Harvest Recommendations, Procedures and Preparation (Summary):
· Harvest frequently and enjoy often.
· Harvest every 2-4 weeks.
· Trim/harvest the stems surrounding the center meristem leaving the first “ring” of stems around the center.
· Don’t trim/harvest the reddish central leaves or the smaller leaves yet to fully unfurl.
· Sauté the stems in olive oil on low/medium heat for 7 minutes. Add the leaves at the 7 minute mark and sauté for another 2 minutes. Sprinkle with sea salt and enjoy. Kampai!
· See below for additional leaf and stem recipes and photos of this recipe.
Most textbooks start at the beginning. In this case it could be, “what is wasabi?”, or “the origins of wasabi as a food” or “wasabi habitat descriptions”. I’ll reserve those topics are for future articles. Please indulge me and enjoy this first article and associated video about harvesting and enjoying the wasabi. In later articles, I’ll describe more of the information, facts and wonders of this miraculous plant.

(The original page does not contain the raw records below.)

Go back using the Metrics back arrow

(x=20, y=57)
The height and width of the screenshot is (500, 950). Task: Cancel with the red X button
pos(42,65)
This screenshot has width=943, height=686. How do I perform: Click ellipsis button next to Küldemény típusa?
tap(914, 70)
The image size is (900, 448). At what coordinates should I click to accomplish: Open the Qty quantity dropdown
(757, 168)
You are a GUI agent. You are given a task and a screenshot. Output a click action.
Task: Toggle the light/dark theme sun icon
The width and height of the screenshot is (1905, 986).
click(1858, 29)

At this moment, either your garden wasabi is growing or you’re imagining your garden wasabi. If your wasabi patch has dark green opaque leaves growing together in a mini canopy of what looks like lily pads suspended in the air, now is the perfect time to harvest these wasabi leaves and stems. Any resistance about removing plant material you have is to be expected. Resist your resistance and liberally, gleefully, snip away and add some home-grown exoticness to your next meal. Most of the leaves you see will soon senesce anyway and only decay into the duff. Why not snip off these greens and enjoy them? Periodic harvesting of the leaves and stems won’t hurt the plant. It won’t affect its viability or the rhizome (central stalk) growth. Make sure to leave the center - top “bud” for future growth (this is shown in the video as the unfurled leaf called the apical meristem). The plant will continue sprouting from this meristem, unfurling little tender leaves, and it will do this year-round even inn the depth of winter; albeit a bit slower than the Spring and Autumn.

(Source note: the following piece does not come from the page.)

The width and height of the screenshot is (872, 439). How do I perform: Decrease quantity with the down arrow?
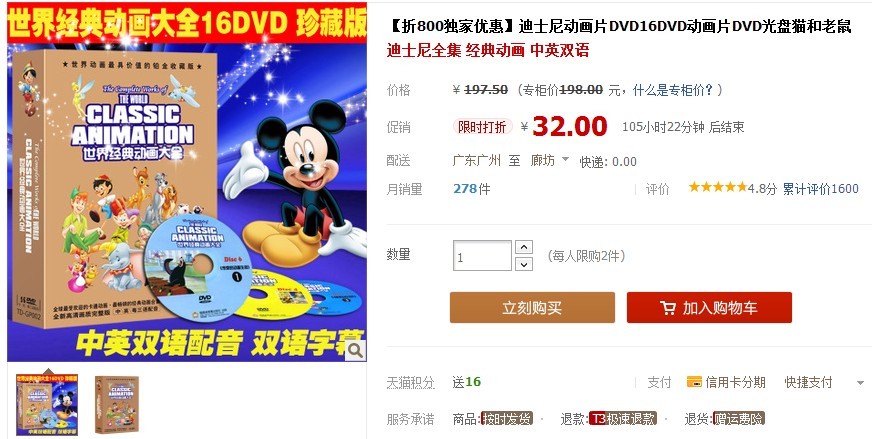click(524, 264)
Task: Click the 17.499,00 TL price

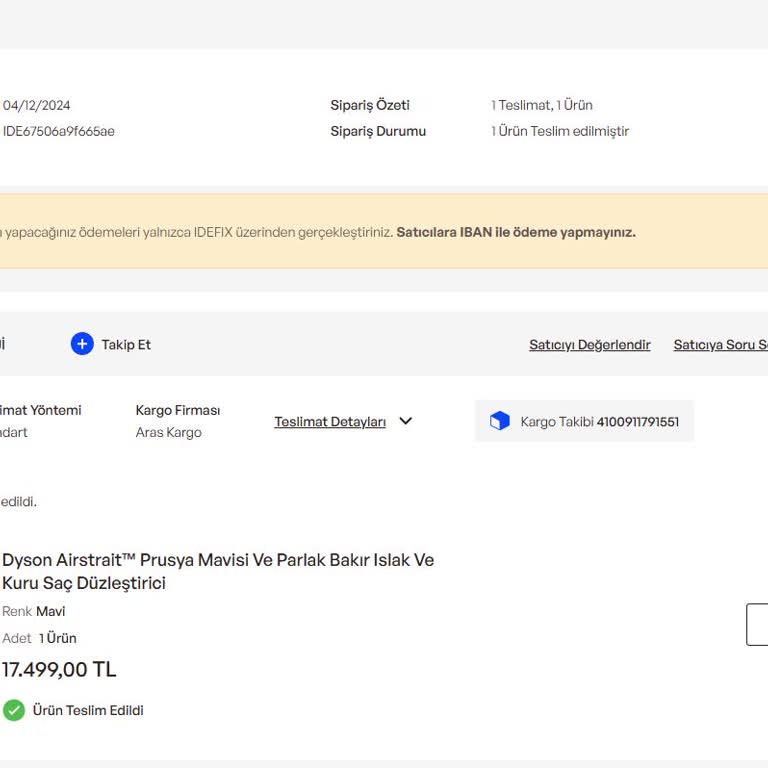Action: point(59,670)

Wasabi is different from many other plants in that photosynthesis is not as crucial and it can be reduced by leaf removal (harvest). Wasabi obtains much of its nutrients from water and soil, which is taken up by the roots. As long as there are a few leaves remaining, it will photosynthesize enough to be perfectly viable. If all the leaves are removed - if you get overzealous or are cooking for a large party - it’s ok. The plant will recover just fine as long as that central meristem remains. Enjoy the “produce” rather than being too concerned with harming the plant.
Harvest procedure. Reference the embedded video. Harvest all the stalks and leaves that are growing any other direction than vertical and/or are in an area other than the immediate ring of the crown surrounding the center-top “bud” (called the apical meristem).
Pickled Leaves and Stems (quick pickle, not fermented – though that’s completely possible and really tasty.)
Add the prepared (as above) or raw leaves and stems to noodle or rice dishes pictured below.
Article Recipe With Photos
1. With a chef knife, separate leaves from stems at the base of leaf by cutting away stem within one inch of the leaf (precision is not mandatory as all greens can be eaten raw)
2. Chop stems into ¼-1-inch lengths. Consistency is more important than the actual length.
3. Dice leaves into any desired size.
4. Sauté the stems in olive oil on low/medium heat for 7 minutes. Add the leaves at the 7 minute mark and sauté for another 2 minutes.
5. Sprinkle with sea salt and enjoy. Kampai!